Ущипнув напоследок Марию за бок, Истома повернулся и, не оглядываясь, зашагал по улице, ометая снег длинным диковинным охабнем.
Крадучись заведя Феодосью под навес двора, Мария остановилась под стеной и сладострастно потянулась.
— Вот, дурак, навязался, — с едва скрытым удовольствием произнесла золовка. — Шагу не ступить порядочной жене, чтоб блудодей не охапил зенками! Жаль, Путилушки нет, а то бы я ему пожаловалась, так висел бы сейчас поганый скоморох с вырванным срамом!..
Феодосья рассеянно слушала и кивала, а мысли ея летели вослед Истоме, идущем по их улице широким и разбитным шагом любострастца, уверенного, что ему вослед жадно глядят жены. Душа Феодосьи волновалась при воспоминании о бороде, вьющейся хмельными кольцами, о волосах дикого меда, о синих глазах со сколками золота, о низко надвинутой на лоб шапке, о крепких руках, о запахе тела… Но разум ея мучился виной за то, что приворожил ее человек срамословный и дерзостный. И, как это чаще всего бывает, Феодосья перенесла вину за богомерзкие словеса скомороха на золовку: «Истома муж добрый, это Мария его на срамословие искушала, она виновата!»

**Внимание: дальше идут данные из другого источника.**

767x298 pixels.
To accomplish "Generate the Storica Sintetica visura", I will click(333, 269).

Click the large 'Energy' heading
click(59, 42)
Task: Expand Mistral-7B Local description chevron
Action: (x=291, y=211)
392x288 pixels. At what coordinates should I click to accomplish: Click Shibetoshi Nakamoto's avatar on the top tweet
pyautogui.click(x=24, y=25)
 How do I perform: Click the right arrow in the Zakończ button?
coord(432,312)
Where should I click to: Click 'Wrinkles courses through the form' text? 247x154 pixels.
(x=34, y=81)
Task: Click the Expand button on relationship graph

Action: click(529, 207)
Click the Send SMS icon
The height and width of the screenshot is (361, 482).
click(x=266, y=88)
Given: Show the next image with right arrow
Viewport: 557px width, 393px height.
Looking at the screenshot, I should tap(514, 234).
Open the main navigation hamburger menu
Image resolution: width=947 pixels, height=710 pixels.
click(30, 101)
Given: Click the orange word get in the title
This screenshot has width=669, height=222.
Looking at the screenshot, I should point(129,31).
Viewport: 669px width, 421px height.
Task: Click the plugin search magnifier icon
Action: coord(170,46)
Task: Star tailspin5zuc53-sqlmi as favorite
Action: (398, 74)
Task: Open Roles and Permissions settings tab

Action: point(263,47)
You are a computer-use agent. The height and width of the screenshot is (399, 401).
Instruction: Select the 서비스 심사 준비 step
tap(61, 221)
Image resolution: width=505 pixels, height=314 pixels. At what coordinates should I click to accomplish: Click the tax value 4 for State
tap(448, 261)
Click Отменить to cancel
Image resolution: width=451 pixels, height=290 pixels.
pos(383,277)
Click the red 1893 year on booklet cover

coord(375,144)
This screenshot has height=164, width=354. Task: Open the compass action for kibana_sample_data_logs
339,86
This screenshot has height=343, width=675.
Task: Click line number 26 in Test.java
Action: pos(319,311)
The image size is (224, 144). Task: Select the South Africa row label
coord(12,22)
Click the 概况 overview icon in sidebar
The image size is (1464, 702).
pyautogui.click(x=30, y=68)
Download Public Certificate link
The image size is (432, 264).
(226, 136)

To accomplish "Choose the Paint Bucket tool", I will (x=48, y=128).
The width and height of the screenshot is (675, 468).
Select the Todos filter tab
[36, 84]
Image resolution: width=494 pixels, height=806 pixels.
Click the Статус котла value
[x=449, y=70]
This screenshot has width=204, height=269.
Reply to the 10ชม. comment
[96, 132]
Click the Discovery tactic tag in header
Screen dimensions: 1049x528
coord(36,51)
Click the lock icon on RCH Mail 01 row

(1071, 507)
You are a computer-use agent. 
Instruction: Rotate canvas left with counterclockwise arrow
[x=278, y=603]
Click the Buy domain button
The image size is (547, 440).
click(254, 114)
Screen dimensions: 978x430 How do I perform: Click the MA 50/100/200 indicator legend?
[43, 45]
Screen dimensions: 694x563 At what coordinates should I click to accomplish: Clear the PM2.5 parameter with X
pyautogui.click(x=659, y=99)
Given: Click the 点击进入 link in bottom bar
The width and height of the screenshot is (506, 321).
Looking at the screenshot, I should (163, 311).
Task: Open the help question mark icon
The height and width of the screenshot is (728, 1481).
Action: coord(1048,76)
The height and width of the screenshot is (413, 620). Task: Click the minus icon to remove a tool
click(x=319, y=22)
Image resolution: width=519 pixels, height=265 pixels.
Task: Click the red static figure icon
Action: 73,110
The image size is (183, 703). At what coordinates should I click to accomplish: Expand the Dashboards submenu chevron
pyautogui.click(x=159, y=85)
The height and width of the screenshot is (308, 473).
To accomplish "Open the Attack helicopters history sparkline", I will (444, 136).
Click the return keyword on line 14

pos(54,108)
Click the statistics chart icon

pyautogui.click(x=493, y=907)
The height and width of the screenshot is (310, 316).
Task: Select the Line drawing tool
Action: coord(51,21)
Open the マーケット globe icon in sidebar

— Зачем ты мерзости рекла? — нахмурившись, спросила Феодосья. — Такой срам произносила, стыд! Что ни слово, то елда, прости Господи!
— Да ты что, Феодосьюшка? — ухватила ее за рукав Мария. — Это же я нарочно! Али ты не поняла? Чтоб не думал скоморох, что мы его, лиходея, боимся. Аз нарочно ему грубила, чтоб худого он нам не сделал. Кто его знает, что за человек? Может, вор лихой али разбойник? Да, если бы мы испуг выказали, он бы нас точно зарезал. Видала, какой у него нож за поясом? О, Господи! Лежали бы сейчас под проезжей дорогой, псов бродячих кишками кормили. Спаси и сохрани!.. Феодосьюшка, подруженька любимая, ты не проговорись матушке с батюшкой про скомороха, добро?
— Ладно, — согласилась Феодосья. И радостно засмеялась. — А хорошо мы сей день на торжище сходили?
— Ой, хорошо! Славную обедню отстояли… — Мария подмигнула сродственнице. — Только подлые холопы Васька с Тимошкой ту обедню испортили своим запойством. Ну, ничего, батюшка их, лиходеев, выпорет примерно!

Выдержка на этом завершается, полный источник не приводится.